A repurposing approach identifies off-patent drugs with fungicidal cryptococcal activity, a common structural chemotype, and pharmacological properties relevant to the treatment of cryptococcosis.
Butts A1, DiDone L, Koselny K, Baxter BK, Chabrier-Rosello Y, Wellington M, Krysan DJ.
Author information
  • 1Department of Chemistry, University of Rochester, Rochester, New York, USA.
New, more accessible therapies for cryptococcosis represent an unmet clinical need of global importance. We took a repurposing approach to identify previously developed drugs with fungicidal activity toward Cryptococcus neoformans, using a high-throughput screening assay designed to detect drugs that directly kill fungi.

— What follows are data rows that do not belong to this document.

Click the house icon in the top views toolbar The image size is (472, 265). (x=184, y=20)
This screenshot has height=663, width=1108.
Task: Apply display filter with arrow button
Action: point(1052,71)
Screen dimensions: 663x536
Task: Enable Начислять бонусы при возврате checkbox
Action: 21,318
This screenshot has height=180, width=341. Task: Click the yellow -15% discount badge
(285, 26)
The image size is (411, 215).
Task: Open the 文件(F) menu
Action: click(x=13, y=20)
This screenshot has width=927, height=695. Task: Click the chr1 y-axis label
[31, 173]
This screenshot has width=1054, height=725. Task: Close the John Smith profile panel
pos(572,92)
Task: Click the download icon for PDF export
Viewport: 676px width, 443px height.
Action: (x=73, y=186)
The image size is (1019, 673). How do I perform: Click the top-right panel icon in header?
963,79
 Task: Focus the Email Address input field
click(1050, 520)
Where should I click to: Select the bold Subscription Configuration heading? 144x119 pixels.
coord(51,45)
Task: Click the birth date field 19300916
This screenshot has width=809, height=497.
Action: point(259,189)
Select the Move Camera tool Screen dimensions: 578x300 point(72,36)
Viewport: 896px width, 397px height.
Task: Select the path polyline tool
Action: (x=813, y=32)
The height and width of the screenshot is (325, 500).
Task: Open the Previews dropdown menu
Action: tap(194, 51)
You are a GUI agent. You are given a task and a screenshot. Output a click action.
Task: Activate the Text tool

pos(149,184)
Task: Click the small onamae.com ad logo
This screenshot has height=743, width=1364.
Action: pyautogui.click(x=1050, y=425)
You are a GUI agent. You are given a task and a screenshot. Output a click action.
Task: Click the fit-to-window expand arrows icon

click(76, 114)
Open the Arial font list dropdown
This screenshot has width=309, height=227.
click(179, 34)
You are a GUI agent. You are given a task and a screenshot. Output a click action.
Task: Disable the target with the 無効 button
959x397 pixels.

From a set of 1,120 off-patent medications and bioactive molecules, we identified 31 drugs/molecules with fungicidal activity, including 15 drugs for which direct antifungal activity had not previously been reported.

A significant portion of the drugs are orally bioavailable and cross the blood-brain barrier, features key to the development of a widely applicable anticryptococcal agent. Structural analysis of this set revealed a common chemotype consisting of a hydrophobic moiety linked to a basic amine, features that are common to drugs that cross the blood-brain barrier and access the phagolysosome, two important niches of C. neoformans.

Consistent with their fungicidal activity, the set contains eight drugs that are either additive or synergistic in combination with fluconazole. Importantly, we identified two drugs, amiodarone and thioridazine, with activity against intraphagocytic C. neoformans.

Finally, the set of drugs is also enriched for molecules that inhibit calmodulin, and we have confirmed that seven drugs directly bind C. neoformans calmodulin, providing a molecular target that may contribute to the mechanism of antifungal activity.

Taken together, these studies provide a foundation for the optimization of the antifungal properties of a set of pharmacologically attractive scaffolds for the development of novel anticryptococcal therapies.